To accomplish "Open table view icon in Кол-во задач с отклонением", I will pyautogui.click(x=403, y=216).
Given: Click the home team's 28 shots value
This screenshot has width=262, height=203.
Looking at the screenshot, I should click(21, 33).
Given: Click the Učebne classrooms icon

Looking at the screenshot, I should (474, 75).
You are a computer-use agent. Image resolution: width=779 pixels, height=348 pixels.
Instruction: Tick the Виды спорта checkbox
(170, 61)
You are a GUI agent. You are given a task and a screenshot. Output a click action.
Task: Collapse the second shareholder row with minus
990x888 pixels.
* * * *
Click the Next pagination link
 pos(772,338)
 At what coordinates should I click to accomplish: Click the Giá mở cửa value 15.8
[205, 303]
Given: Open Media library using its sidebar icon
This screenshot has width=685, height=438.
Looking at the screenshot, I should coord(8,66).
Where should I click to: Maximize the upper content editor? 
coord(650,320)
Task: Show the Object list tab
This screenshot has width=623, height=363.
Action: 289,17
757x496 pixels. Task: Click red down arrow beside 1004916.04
* * * *
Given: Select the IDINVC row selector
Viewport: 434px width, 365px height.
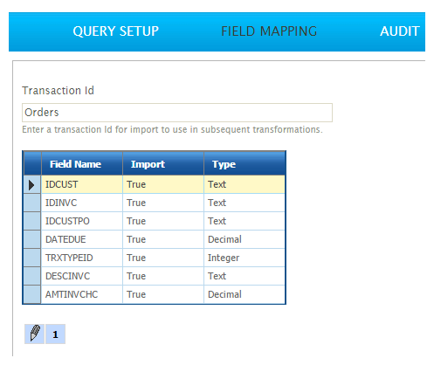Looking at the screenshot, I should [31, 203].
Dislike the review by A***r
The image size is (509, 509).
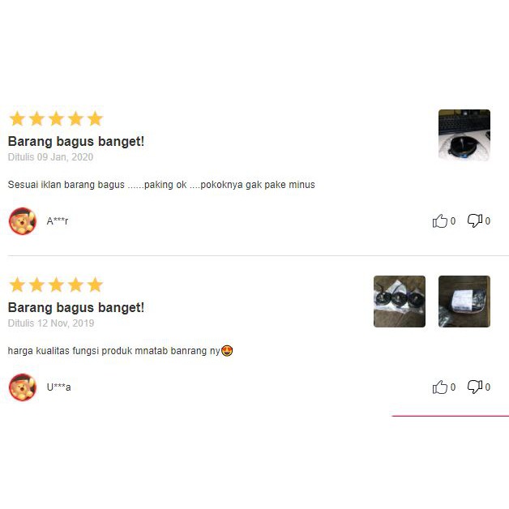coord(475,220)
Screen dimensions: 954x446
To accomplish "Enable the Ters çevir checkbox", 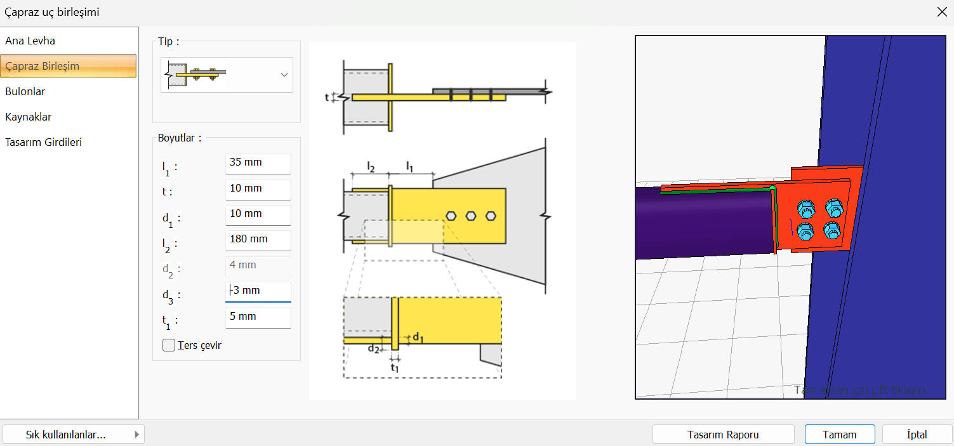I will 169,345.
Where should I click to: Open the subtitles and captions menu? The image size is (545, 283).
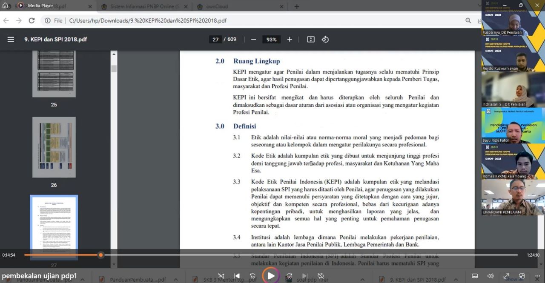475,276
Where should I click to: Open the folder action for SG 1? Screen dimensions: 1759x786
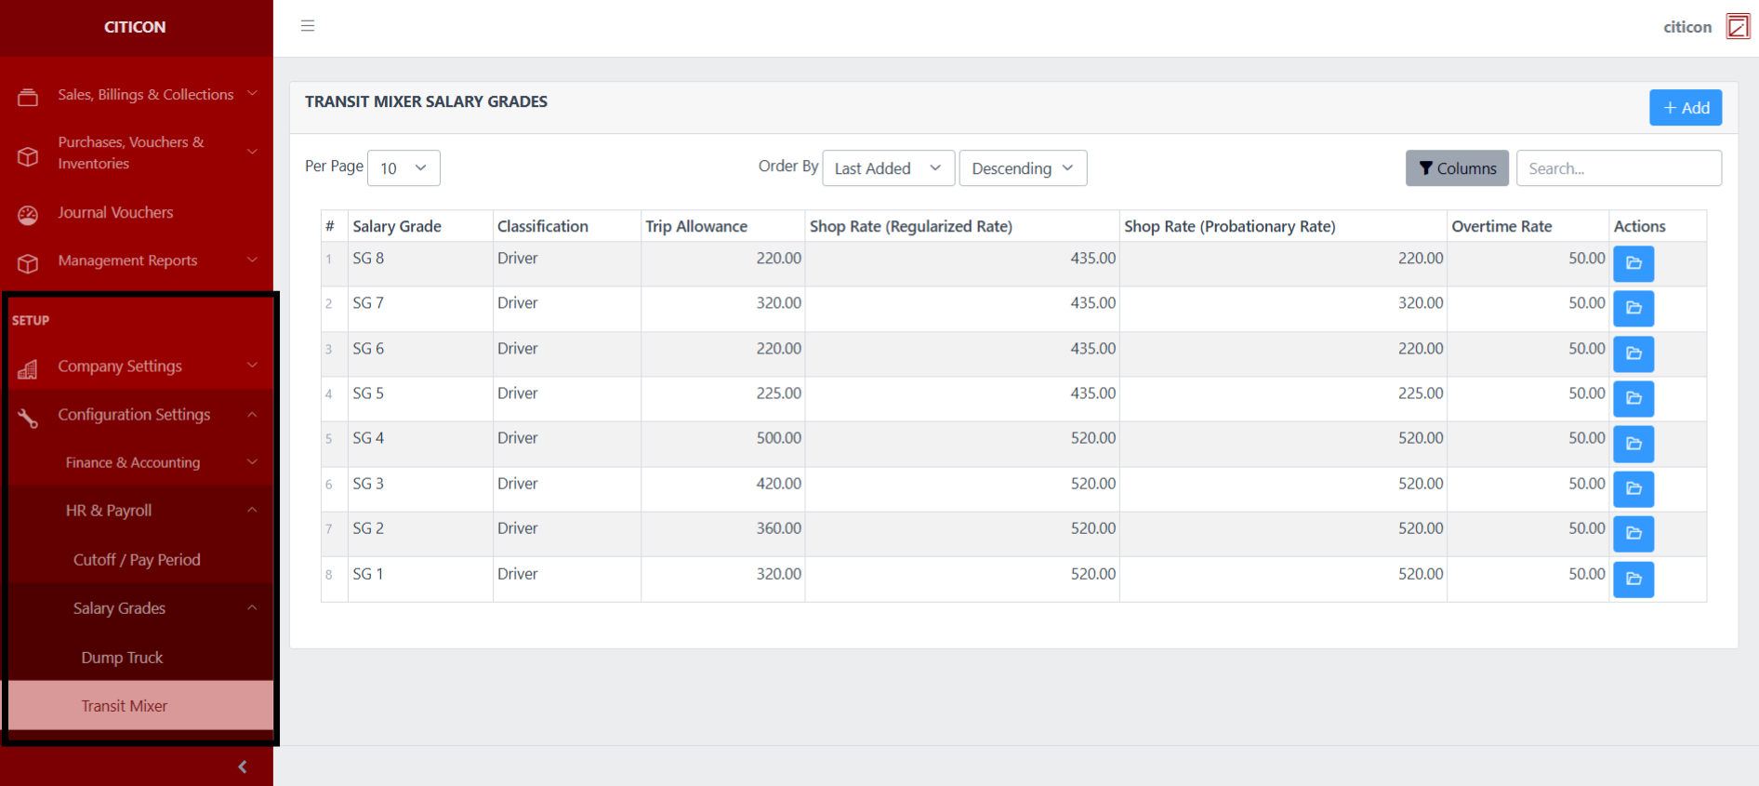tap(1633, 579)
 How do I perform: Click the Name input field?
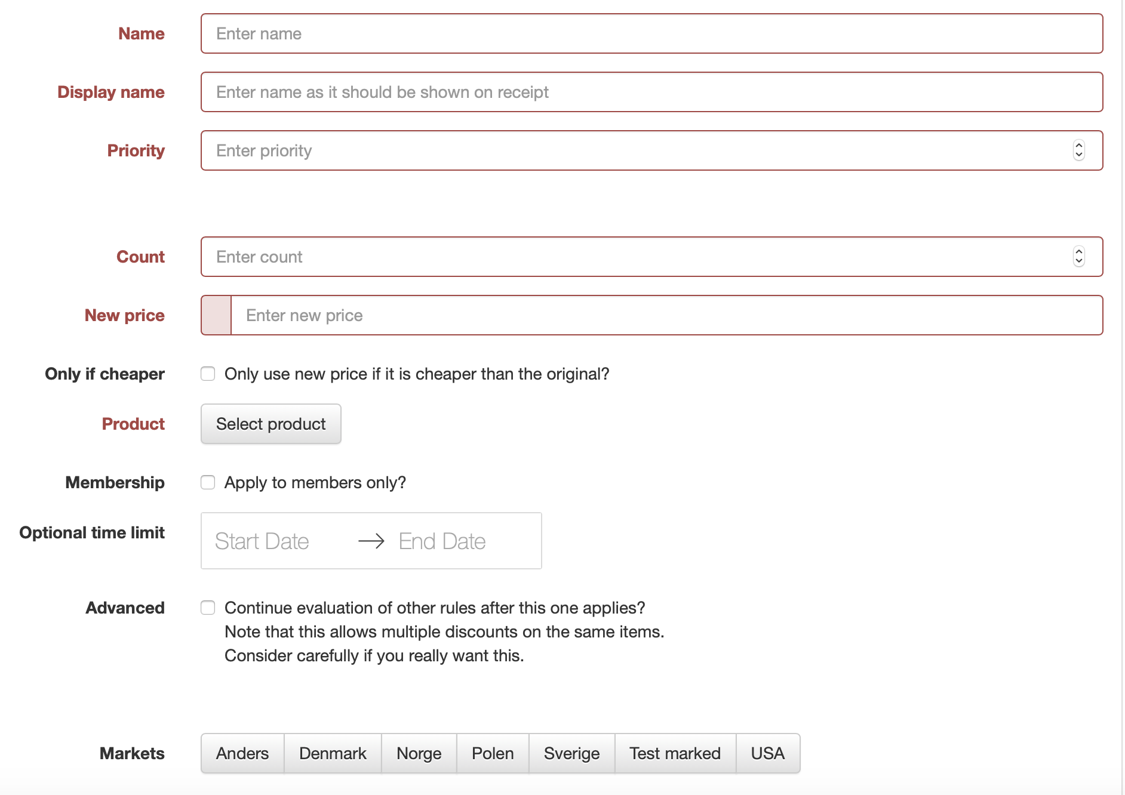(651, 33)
* * * *
Given the records above, reproduce precisely and only the lines between the line holding "Given: Click the home team's 28 shots value" and the line holding "990x888 pixels.", inclusive.

Given: Click the home team's 28 shots value
This screenshot has width=262, height=203.
Looking at the screenshot, I should click(21, 33).
Given: Click the Učebne classrooms icon

Looking at the screenshot, I should (474, 75).
You are a computer-use agent. Image resolution: width=779 pixels, height=348 pixels.
Instruction: Tick the Виды спорта checkbox
(170, 61)
You are a GUI agent. You are given a task and a screenshot. Output a click action.
Task: Collapse the second shareholder row with minus
990x888 pixels.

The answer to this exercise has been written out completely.